→ Work to be completed:
Reproduce the entries word for word, from the line with "You are a computer-use agent. Viewport: 361px" to the line with "Action: click(598, 117)", including both of those lines. Omit the pictures from your copy.
══════════
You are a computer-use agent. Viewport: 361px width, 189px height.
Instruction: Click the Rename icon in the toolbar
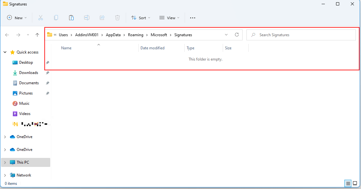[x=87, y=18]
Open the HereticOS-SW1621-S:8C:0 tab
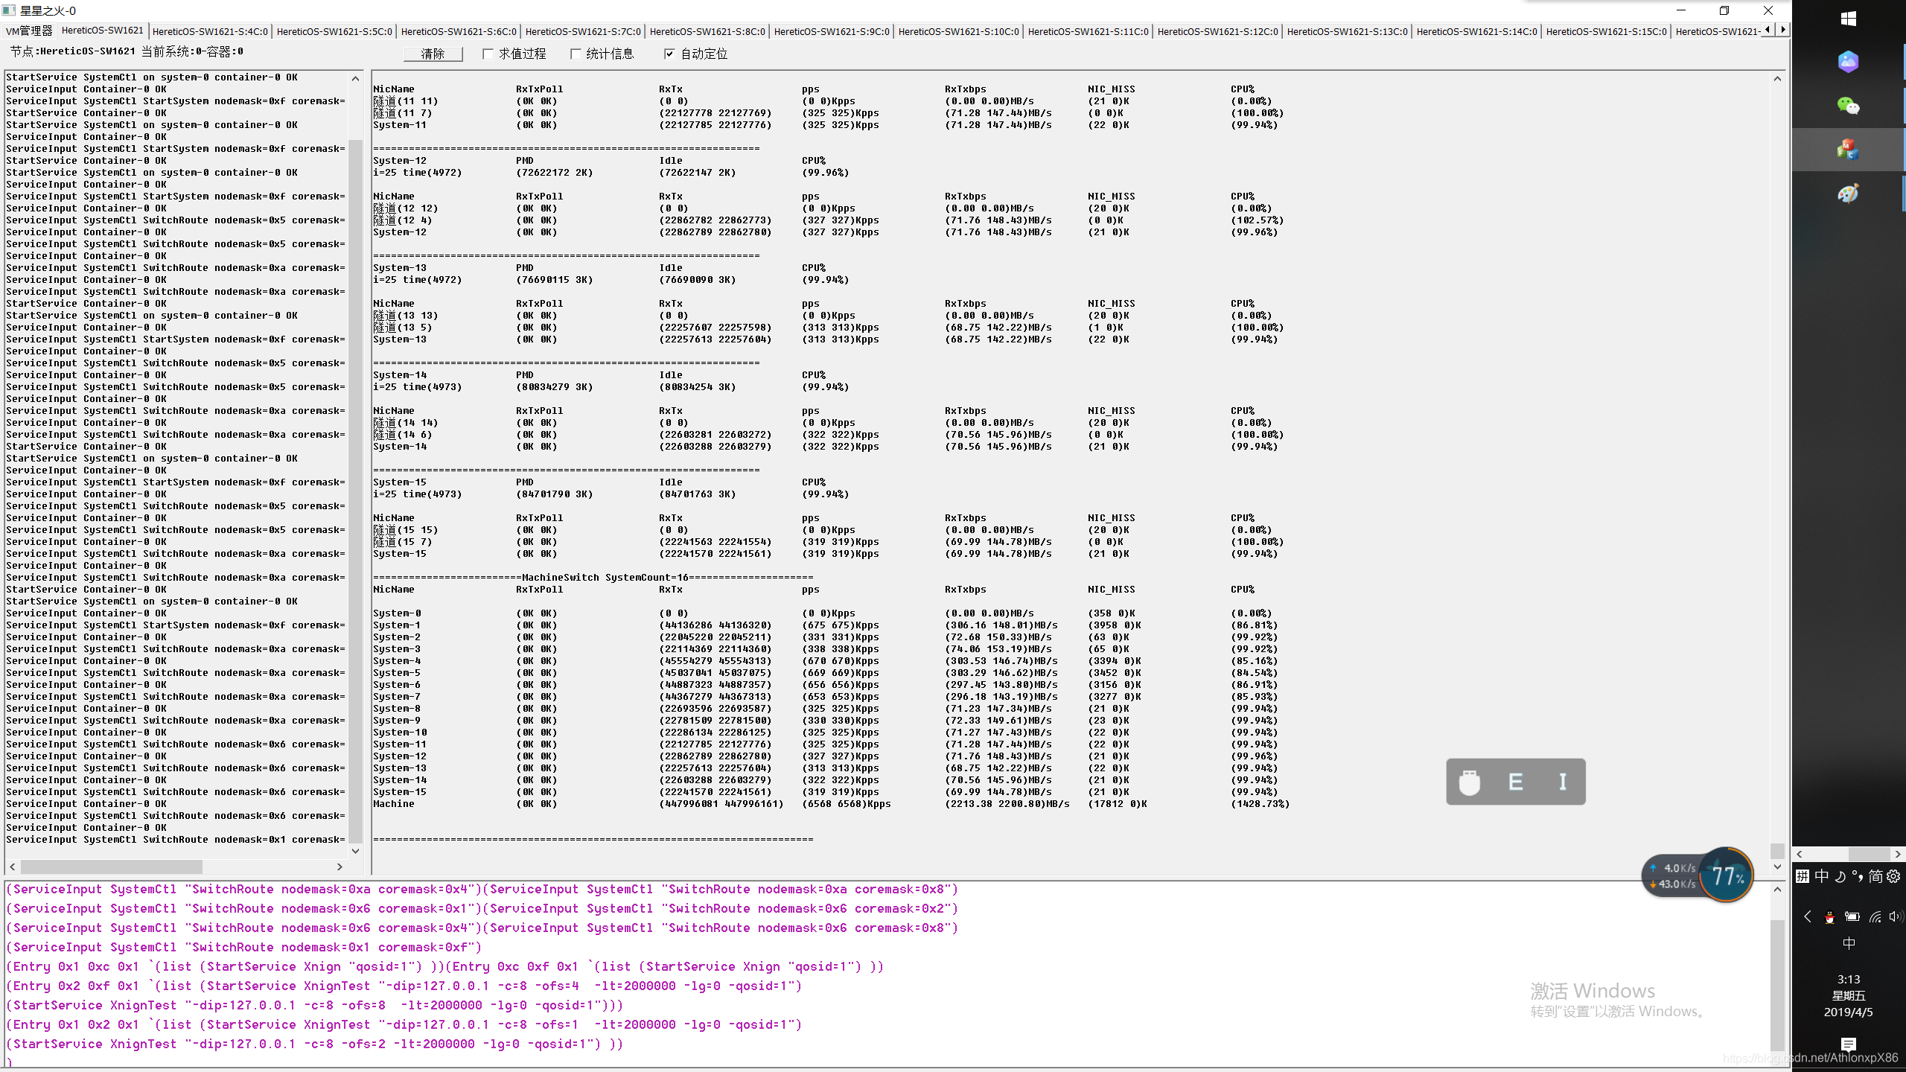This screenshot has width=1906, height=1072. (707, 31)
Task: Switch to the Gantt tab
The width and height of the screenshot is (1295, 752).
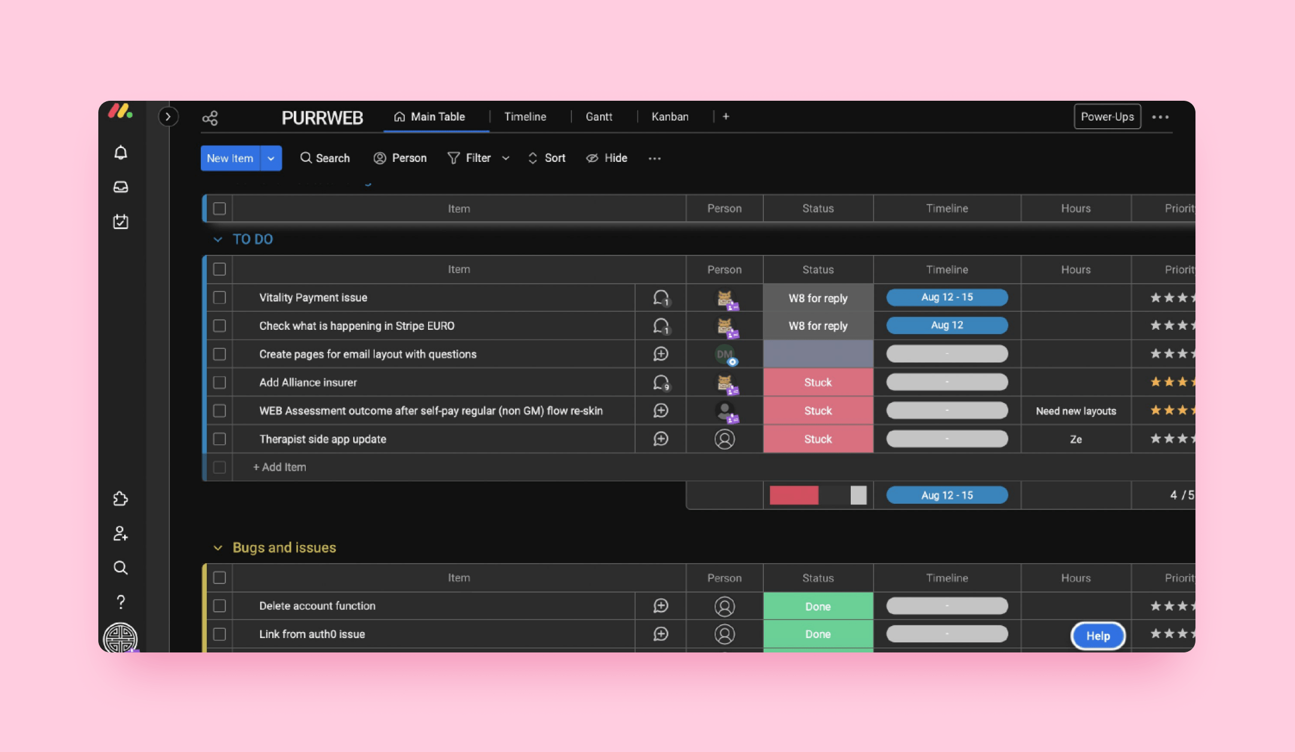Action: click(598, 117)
══════════
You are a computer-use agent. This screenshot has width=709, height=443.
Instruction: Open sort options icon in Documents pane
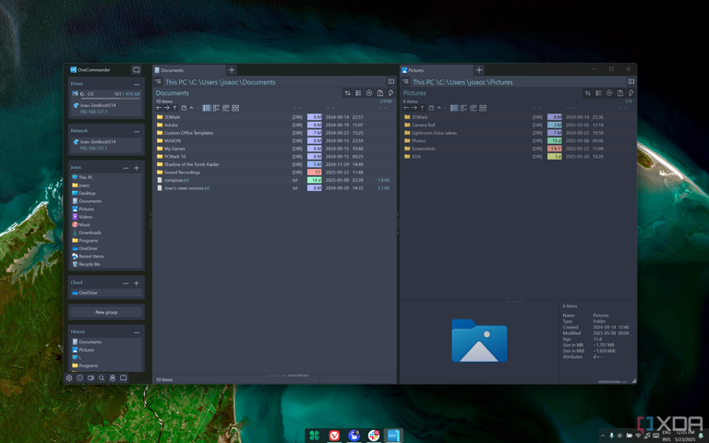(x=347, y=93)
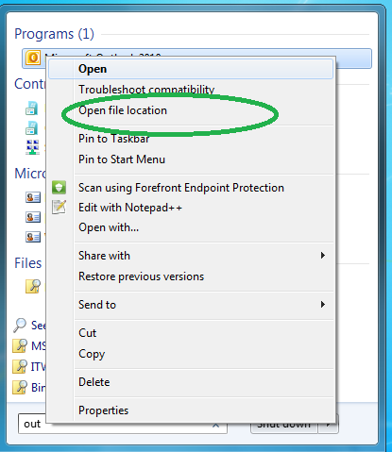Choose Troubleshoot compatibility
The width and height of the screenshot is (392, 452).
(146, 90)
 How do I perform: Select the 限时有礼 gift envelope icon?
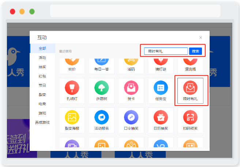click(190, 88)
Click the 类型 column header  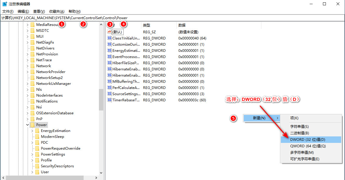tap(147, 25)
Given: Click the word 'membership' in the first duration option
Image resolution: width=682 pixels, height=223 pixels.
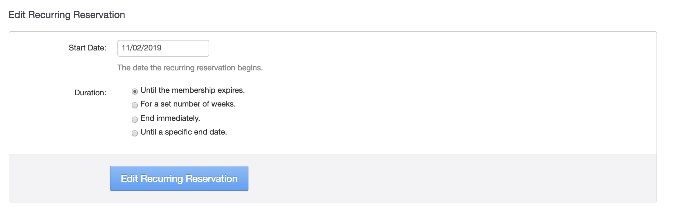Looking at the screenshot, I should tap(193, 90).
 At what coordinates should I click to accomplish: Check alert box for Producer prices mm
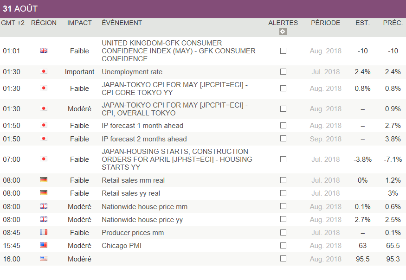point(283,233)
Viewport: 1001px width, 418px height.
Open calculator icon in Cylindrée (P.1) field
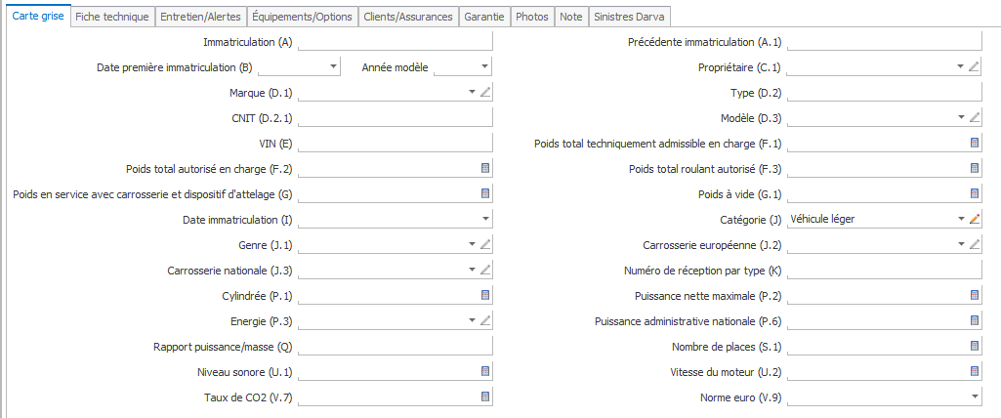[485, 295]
══════════
→ Task answer:
You are a computer-use agent. Viewport: 361px width, 189px height.
Instruction: Click the Rename icon in the toolbar
[x=87, y=18]
Open the HereticOS-SW1621-S:8C:0 tab
This screenshot has width=1906, height=1072. (707, 31)
Task: Switch to the Gantt tab
The width and height of the screenshot is (1295, 752).
Action: click(598, 117)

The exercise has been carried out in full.